Arabian Nights is a JRPG released late into the SNES lifespan (1996). You start the game playing as a young girl named Shukran who finds a Djinn named Ifrit inside a ring. To your surprise he tunrs out to be the King of the Djinns but long time ago he was defeated and sealed by a sorcerer. Nowadays another Djinn is reigning the land and thus, we must defeat him in order to bring back peace to the whole world.

It's really hard for me to say anything positive about this game and that is because Arabian Nights is not a good game; doesn't stand out in almost any department:

The music is ok but it gets too repetitive too fast, the graphics are nice yet nothing outstanding, the story is ok at best and that's a shame cause I wanted to like the arabic setting.

Gameplay is where all goes south and defines this game as one not worth the time.
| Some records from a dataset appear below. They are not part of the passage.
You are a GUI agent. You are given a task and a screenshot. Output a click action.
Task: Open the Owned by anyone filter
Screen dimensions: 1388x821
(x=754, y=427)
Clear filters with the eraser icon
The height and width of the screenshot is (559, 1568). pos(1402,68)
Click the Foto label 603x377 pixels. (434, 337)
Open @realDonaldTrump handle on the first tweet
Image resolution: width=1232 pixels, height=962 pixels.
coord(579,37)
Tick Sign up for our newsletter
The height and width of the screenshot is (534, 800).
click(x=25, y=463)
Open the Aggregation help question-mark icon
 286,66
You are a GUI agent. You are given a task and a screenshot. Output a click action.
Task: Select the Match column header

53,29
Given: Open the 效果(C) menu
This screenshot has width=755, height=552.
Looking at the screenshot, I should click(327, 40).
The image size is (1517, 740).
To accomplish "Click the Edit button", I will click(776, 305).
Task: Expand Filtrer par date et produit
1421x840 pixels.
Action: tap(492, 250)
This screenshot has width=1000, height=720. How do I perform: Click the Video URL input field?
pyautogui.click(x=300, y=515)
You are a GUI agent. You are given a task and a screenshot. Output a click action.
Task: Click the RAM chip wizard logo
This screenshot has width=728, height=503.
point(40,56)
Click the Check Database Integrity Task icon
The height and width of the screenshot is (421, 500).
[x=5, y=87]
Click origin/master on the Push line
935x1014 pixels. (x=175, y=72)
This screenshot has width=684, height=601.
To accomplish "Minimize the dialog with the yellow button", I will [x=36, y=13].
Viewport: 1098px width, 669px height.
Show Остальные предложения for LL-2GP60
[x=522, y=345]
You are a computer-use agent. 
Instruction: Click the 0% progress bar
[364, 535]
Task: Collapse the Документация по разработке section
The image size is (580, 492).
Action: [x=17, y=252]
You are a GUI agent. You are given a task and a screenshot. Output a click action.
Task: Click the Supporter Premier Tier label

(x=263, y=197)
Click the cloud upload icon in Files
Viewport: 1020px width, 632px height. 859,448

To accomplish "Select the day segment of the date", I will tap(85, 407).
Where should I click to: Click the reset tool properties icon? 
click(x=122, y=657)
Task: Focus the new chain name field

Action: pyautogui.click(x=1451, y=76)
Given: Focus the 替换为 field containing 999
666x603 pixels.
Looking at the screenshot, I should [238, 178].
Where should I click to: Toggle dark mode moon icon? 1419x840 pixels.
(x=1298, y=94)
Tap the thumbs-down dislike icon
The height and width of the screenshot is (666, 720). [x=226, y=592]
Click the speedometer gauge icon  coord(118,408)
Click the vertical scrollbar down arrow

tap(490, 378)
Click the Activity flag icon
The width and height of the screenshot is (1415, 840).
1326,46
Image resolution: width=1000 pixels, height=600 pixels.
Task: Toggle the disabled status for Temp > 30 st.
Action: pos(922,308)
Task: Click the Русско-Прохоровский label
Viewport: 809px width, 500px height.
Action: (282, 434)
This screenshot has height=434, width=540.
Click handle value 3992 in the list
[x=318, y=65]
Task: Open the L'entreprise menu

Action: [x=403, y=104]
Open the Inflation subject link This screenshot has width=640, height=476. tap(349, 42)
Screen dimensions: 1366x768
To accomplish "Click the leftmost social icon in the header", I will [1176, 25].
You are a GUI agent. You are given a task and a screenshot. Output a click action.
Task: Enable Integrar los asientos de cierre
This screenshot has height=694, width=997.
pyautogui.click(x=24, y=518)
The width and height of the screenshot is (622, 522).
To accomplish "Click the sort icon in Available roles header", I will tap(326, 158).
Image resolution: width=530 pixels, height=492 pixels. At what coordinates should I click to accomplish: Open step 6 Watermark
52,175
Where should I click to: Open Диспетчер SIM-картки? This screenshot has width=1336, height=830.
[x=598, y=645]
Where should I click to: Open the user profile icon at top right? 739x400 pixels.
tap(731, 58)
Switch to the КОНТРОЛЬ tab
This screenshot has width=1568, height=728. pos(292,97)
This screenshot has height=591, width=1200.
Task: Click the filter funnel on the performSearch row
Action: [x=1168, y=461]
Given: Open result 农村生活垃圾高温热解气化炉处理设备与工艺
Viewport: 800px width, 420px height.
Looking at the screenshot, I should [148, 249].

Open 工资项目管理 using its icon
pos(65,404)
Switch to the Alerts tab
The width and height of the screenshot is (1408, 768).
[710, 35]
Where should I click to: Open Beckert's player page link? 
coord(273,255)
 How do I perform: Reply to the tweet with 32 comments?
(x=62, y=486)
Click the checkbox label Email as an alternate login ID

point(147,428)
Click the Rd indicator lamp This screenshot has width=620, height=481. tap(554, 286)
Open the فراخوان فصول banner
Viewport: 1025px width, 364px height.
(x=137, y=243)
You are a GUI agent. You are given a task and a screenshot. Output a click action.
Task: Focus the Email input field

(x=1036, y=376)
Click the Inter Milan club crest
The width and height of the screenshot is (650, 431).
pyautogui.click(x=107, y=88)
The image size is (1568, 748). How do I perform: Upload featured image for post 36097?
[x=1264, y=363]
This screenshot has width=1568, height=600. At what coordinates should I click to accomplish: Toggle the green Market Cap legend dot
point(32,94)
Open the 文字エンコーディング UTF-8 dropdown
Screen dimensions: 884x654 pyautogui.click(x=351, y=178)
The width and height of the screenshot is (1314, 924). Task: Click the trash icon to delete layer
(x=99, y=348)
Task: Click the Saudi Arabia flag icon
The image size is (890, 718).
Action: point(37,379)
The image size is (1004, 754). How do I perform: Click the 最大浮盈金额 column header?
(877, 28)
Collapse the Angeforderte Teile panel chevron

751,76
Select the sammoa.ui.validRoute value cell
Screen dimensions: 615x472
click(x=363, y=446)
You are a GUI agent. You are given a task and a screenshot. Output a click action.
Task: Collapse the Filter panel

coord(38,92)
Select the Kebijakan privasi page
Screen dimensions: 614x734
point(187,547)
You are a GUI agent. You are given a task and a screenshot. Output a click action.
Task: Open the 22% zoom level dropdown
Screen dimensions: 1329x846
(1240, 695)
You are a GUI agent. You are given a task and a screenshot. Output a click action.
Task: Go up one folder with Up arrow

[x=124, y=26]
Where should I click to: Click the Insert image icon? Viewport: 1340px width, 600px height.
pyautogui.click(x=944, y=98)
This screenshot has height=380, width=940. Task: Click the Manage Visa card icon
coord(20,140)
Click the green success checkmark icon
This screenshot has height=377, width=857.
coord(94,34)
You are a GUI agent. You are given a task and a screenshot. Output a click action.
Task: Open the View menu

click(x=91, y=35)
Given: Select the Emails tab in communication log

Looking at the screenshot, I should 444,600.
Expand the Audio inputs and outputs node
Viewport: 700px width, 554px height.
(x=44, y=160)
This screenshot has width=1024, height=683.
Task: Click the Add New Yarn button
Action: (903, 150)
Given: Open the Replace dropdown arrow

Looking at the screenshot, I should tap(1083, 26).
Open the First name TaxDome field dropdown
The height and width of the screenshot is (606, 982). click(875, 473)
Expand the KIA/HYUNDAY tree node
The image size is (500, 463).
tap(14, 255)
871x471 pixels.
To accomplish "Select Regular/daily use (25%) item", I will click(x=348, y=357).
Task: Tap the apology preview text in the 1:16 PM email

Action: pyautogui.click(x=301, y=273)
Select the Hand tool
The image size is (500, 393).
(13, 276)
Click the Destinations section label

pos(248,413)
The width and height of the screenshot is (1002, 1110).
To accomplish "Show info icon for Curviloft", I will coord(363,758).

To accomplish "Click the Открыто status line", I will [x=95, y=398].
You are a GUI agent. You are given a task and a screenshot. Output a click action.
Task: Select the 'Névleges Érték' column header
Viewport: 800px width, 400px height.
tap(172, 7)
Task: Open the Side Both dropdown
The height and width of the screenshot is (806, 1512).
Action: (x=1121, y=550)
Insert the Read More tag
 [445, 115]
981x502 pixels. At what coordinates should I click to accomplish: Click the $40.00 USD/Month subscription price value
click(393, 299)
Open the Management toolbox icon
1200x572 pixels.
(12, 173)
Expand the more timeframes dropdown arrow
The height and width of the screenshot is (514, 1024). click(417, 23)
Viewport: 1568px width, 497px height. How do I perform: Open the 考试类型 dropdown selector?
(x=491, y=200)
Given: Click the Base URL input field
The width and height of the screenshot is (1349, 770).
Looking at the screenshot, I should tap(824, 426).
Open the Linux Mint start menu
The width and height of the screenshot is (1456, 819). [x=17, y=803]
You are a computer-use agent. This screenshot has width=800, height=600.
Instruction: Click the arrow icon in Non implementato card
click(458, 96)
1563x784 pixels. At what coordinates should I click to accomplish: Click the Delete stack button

First is the card system. Everytime you win a battle you gain a card with a specific attribute and number (Earth 5, water 1, light 2, etc). This cards can be used in the battles and change the battlefield in favor of the party that cast it (the enemies can also use cards). In theory is a fine idea but the system is so unpolished cause the cards gave you little to no value in the battle. Some of them attack the enemies but nothing too crazy, some of them heal the party but so little that it almost never matters that extra 20hp that the card gave you. You can counter some cards the enemy summons with another cards and that is all the depth in the system. The biggest mistake this game has is the encounter rate. It has to be the one of the highest I've ever experienced. You can't take 5 steps without a random encounter. It gets too much on your way too often that makes the game unpleasant. Imagine a 5 floor dungeon, with no minimap whatsoever where all the floors look the same and every 5 step you get a battle that takes at least 1 minute to resolve. And the game has like 5 dungeons that are like this in what is a short game for RPG standards (around 15 hours).

Overall skip this one unless you are seriously running out of RPGs to play or if you wanna play all the RPG on the SNES/SF.